Direct Assessment Methods
(Definitions and Examples)
Embedded Assignments and Course Activities
Embedded assessment techniques utilize existing student course work as both a grading instrument as well as data in the assessment of Program Learning Outcomes (PLOs).
– Preceptor evaluation of students
– Panel discussion
– Didactic presentation
– Capstone courses
– Senior research project
The standardized tests developed by outside are used by programs to assess general knowledge in a discipline.
– Objective structure clinical exam (OSCE)
– Licensing or certification exams
Locally developed tests
A test is developed within the institution to be used internally. It is typically administered to a representative sample in order to develop local norms and standards.
– Final exams
– Common exams
– Internship Evaluation
– Oral final exams
– Pre-clinical examination
Contrived situations, often based on real situations or facts, permit students to apply and demonstrate their skills and knowledge in predetermined situations.
– Standardized patient evaluation
Students’ participations are evaluated in campus and/or community events, volunteer work, presentations, clinical, internships, musical or art performances, etc.
– Evaluations of interns
– Service learning evaluation
– Preceptor evaluation of students
– Student presentation of research to a forum/professional organizations
Students produce works that show their cumulative experiences in a program. Capstones provide a means to assess student achievement across a discipline.
– Capstone courses
– Senior research projects
Collection of work samples
Students’ work collected throughout a program is assessed using a scoring guide/rubric. Portfolios may contain research papers, reports, tests, exams, case studies, video, personal essays, journals, self-evaluation, exercises, etc.
Pre- and post-measures
An exam is administered at the beginning and at the end of a course or program in order to determine the progress of student learning.
Grading using scoring rubrics
Rubrics guide outline identified criteria for successfully completing an assignment. They can be used to score everything from essays to performances.
Indirect Assessment Methods
A mailed, email, telephone, or website questionnaire used to acquire feedback from individuals, and to seek to measure students’ attitudes and opinions related to their education.
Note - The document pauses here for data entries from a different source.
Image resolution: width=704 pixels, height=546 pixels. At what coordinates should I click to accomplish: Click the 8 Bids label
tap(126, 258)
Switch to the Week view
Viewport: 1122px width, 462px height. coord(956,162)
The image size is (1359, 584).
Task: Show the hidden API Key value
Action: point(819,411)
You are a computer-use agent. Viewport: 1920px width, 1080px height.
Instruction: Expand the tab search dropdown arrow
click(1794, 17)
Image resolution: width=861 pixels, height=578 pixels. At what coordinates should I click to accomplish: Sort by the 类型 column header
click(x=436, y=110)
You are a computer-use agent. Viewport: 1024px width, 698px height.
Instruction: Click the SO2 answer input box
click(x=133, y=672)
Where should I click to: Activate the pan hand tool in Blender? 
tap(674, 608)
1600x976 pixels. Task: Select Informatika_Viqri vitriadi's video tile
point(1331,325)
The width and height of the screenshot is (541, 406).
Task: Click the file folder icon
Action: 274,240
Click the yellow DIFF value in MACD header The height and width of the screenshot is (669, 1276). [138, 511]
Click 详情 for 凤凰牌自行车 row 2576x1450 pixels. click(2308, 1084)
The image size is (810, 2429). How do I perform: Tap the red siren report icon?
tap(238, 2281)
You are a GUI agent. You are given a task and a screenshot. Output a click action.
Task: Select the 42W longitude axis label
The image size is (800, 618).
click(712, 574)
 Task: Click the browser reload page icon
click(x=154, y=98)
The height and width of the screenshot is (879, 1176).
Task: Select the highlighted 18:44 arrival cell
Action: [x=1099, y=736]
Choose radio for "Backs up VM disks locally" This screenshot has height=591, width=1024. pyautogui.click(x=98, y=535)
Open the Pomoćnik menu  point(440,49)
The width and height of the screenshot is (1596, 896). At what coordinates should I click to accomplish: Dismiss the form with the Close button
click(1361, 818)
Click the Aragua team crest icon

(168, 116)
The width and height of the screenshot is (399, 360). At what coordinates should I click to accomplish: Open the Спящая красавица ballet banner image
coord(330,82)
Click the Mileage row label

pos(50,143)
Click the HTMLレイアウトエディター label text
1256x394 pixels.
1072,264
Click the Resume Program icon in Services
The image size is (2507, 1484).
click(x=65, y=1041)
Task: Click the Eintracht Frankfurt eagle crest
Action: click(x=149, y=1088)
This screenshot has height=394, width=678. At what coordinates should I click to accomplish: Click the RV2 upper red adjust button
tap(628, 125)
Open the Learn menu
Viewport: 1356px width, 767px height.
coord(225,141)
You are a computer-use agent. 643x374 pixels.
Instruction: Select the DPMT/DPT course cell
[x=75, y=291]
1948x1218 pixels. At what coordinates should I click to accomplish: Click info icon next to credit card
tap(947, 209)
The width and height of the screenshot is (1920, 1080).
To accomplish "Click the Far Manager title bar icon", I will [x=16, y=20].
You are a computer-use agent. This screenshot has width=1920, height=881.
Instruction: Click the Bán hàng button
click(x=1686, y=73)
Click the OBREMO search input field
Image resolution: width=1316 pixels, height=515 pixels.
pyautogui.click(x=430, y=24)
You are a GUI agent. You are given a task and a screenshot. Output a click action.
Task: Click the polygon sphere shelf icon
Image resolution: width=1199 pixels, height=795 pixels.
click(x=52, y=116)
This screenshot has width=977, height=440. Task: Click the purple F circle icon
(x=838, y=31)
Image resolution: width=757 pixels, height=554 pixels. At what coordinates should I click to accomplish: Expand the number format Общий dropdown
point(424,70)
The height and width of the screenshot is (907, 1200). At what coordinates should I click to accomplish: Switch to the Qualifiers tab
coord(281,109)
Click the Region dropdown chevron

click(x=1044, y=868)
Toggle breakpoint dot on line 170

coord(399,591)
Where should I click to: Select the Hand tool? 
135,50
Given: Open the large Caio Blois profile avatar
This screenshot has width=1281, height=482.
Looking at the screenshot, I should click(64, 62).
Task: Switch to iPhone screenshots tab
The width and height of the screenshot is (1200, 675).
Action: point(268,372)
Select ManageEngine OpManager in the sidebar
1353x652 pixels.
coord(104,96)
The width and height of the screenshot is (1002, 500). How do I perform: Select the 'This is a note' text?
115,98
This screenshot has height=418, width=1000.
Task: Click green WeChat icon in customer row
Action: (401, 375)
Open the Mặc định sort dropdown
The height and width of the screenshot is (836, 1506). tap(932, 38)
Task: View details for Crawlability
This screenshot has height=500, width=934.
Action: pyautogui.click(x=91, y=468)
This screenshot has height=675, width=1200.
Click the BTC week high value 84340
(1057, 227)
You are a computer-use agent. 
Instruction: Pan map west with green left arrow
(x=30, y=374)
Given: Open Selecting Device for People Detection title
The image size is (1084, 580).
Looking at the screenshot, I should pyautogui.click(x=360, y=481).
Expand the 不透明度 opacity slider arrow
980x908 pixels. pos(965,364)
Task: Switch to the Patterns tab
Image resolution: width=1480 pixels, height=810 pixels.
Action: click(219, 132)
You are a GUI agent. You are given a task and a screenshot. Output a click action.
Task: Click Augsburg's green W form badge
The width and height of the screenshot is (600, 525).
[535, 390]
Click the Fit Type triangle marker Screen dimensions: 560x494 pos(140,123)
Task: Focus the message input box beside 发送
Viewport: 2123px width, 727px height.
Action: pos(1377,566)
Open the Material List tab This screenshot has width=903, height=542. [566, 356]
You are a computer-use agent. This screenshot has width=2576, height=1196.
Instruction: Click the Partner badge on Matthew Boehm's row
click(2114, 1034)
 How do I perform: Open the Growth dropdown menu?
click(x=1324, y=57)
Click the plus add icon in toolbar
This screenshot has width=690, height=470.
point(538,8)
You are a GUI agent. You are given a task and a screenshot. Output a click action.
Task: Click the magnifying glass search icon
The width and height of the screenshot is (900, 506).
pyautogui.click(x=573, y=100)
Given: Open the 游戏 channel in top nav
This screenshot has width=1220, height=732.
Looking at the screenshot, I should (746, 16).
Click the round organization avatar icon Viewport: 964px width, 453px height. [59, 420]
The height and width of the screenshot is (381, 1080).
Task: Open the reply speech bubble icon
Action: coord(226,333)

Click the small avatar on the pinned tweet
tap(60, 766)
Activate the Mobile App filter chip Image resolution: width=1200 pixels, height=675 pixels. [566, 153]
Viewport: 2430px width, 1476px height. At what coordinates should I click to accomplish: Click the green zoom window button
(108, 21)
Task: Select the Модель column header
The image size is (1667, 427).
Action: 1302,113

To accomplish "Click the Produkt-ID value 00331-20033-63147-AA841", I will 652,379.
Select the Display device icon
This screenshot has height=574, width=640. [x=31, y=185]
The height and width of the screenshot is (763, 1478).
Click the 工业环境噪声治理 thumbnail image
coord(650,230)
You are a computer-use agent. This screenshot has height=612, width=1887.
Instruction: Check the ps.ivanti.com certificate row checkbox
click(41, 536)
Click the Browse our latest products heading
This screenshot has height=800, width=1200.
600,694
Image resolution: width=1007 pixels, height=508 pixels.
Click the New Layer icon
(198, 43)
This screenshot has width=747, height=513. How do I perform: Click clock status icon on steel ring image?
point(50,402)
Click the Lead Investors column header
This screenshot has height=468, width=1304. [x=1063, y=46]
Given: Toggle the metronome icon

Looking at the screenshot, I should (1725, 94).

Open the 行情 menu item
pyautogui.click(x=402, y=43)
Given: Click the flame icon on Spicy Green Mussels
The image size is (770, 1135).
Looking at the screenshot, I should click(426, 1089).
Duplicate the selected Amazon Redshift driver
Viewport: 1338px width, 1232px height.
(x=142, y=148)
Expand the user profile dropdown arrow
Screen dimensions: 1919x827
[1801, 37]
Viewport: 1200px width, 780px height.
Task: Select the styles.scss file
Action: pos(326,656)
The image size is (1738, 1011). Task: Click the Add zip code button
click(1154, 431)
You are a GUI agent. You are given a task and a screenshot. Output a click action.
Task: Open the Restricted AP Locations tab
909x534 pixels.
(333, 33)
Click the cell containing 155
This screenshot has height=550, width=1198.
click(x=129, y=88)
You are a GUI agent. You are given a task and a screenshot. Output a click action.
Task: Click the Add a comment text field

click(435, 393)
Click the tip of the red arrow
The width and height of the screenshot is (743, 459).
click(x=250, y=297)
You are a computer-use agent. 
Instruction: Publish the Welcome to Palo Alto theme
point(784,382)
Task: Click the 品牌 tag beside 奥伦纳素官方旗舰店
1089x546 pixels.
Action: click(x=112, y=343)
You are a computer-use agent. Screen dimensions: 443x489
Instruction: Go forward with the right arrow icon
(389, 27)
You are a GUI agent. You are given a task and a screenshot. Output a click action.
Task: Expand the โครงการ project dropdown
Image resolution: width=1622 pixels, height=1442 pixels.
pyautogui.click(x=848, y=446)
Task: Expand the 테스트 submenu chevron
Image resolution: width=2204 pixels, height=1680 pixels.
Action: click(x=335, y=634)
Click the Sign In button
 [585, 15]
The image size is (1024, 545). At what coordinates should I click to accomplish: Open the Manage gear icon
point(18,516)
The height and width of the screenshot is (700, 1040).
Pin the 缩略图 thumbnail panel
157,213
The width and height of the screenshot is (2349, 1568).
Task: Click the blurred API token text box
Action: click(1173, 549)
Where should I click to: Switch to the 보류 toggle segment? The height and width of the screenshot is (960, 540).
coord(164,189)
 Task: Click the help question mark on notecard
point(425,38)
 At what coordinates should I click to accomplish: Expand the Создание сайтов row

– Student self-evaluation surveys
– Graduating student surveys
– Student perception of learning surveys
– Alumni surveys
– Employer surveys
– Advisory perception survey
– General faculty survey
– Student evaluation of rotation experience
– Student evaluation of faculty
Interviews are conducted with individual students, structured with open or closed-ended questions or completely open-ended without pre-determined questions.
– Exit interviews
– Consultation with internship supervisors
– Consultation with advisory board/counsel
Structured discussions are conducted with students. Students are asked a series of open-ended questions designed to collect data about belief, attitudes, and experiences.
Program and student data is collected at the institutional level.
– Graduation rates
– Time to degree
– Retention rates
– Persistence/return rates
– Job placement rates
Allen, M. J. (2004) Assessing Academic Programs in Higher Education. Bolton, MA: Sage.